There’s also a lot of upside to the stock of O’Reilly Automotive Inc. (ORLY), which has more than 3,500 U.S. stores, Mandel believes. Around since 1957, O’Reilly acquired CSK Auto in 2008 to have a strong presence on the West Coast. Gregory Henslee, who became CEO in 2005, is a seasoned veteran who’s been with this financially-strong firm for more than 25 years.
“This is a defensive stock group, no question about it, because they do best when the economy is doing poorly and people can’t buy new cars,” acknowledged Mandel, who nonetheless sees them as providing a service that will always make some sense.
In addition, the Internet, which has ravaged the business plans of so many storefront companies, may not be as much of a threat to the businesses of these stores as one might guess.
“If you want to change the oil or brakes on your car on a Saturday afternoon, do you really want to order from an online retailer and wait for it?” asked Greg Melich, analyst with ISI Group in New York. “Or would you rather just run down to AutoZone, get the part you need and take care of your car?”
So long as they continue to provide good customer service and have the necessary goods readily available in stock, auto-parts stores are protected from Internet competition, Melich contends. In addition, four years ago there were about 21,000 car dealers in the U.S. and that number is now down to about 17,000, said Melich, which has provided auto-parts stores with a lot of additional business.
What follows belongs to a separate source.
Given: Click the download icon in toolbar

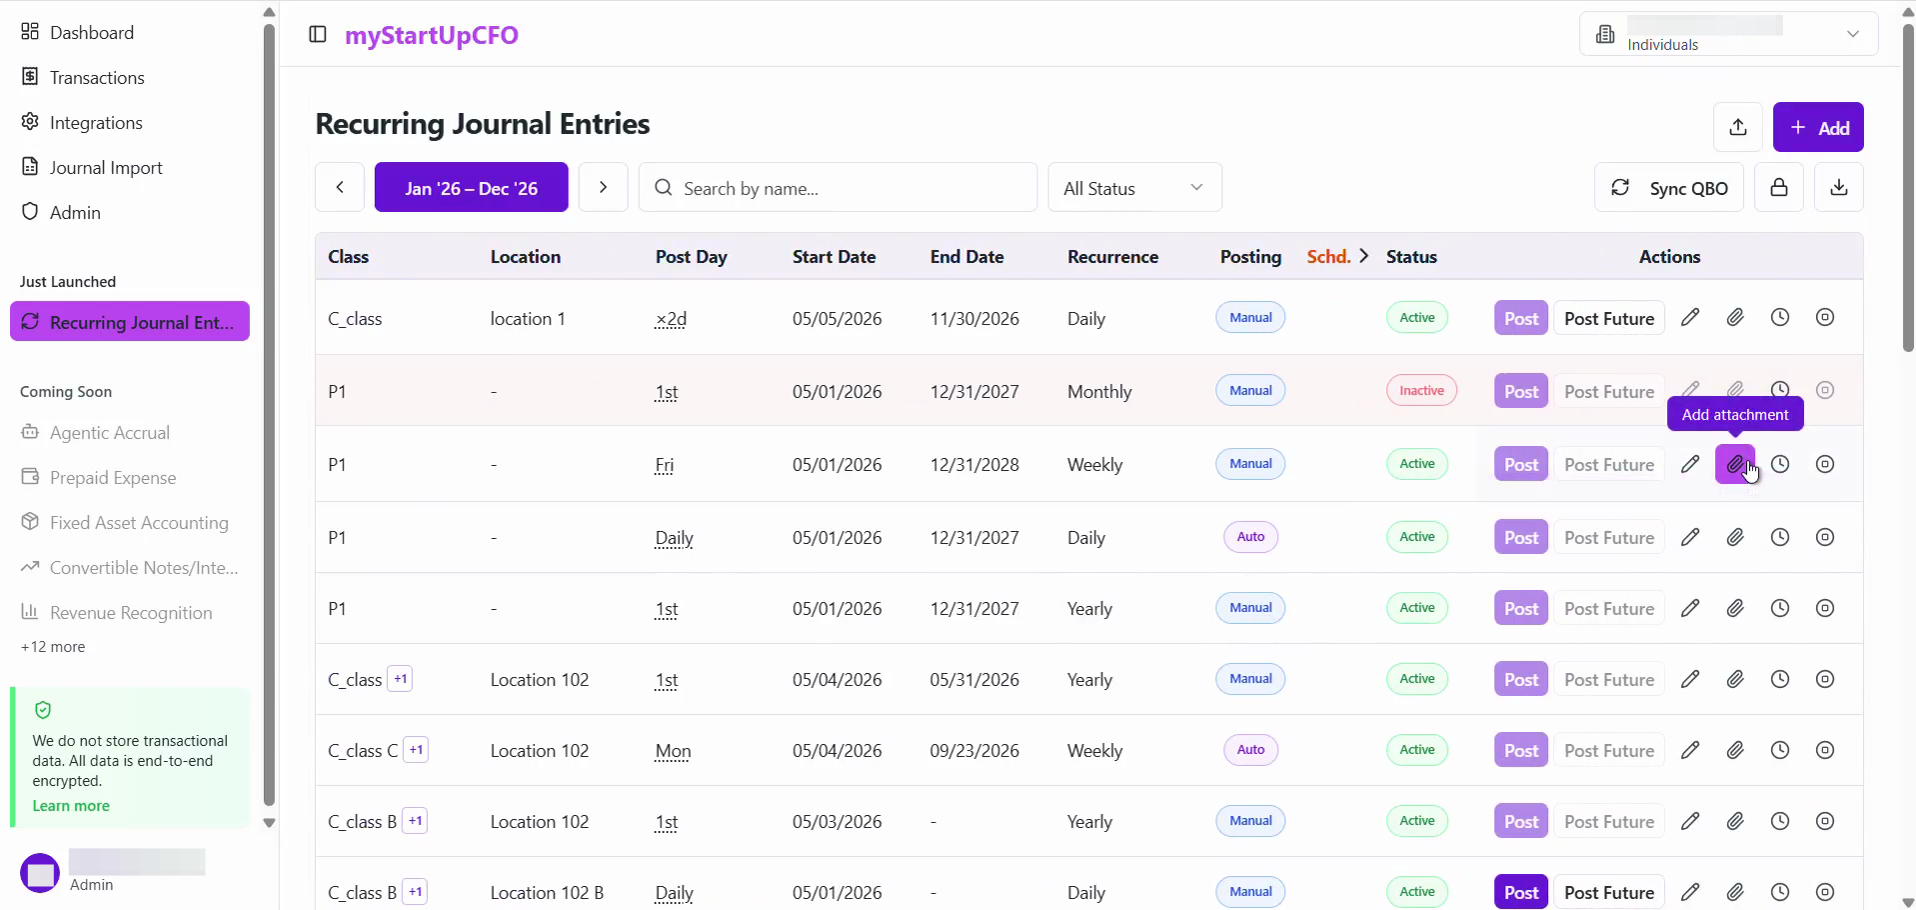Looking at the screenshot, I should point(1839,187).
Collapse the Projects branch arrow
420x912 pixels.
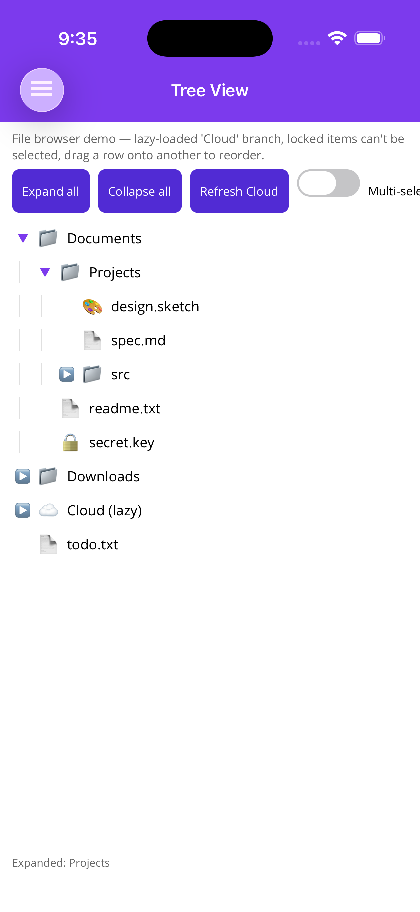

“These stocks run up together and come down together,” said Melich, who has a “hold” rating on AutoZone (AZO) and Advance but a “sell” on O’Reilly. “O’Reilly in our view is the best of the three leading companies in terms of return and long-term growth, but it is also the most expensive stock.”
Changing trends can also play into the hands of these companies.
“With gasoline prices ramping up now, you’re going to see these companies sell products that will help improve fuel efficiency,” said David Schick, analyst with Stifel Nicolaus and Co. in Baltimore. “Whatever the economy throws at them, they know how to adapt to it.”
The biggest growth driver for the companies is the fact that they have a good distribution model for getting parts to small- and mid-size shops, which makes their store network a distribution network as well, he added.
“While I can see where we can eventually get to the point of putting a buy rating on AutoZone, O’Reilly and Advance, for now I’ve got them hold-rated,” said Schick, noting that their stock prices have slipped coming off last year’s dynamic increase and may become even more attractive.
AutoZone, with nearly 4,500 stores in the U.S. and more than 200 stores in Mexico, also sells ALLDATA automotive diagnostic and repair software. Its market in Mexico is particularly attractive from a long-term viewpoint. William Rhodes III, CEO since 2005 and chairman of the board of directors since 2007, has been with the company for more than a decade. Despite carrying considerable debt, AutoZone is in good financial shape.
Auto-parts and accessories companies tend to be cyclical, face strong competition and can feel pressure from increased new car sales. But, unlike so many American businesses that faded quietly away into obscurity, their long-term viability appears secure.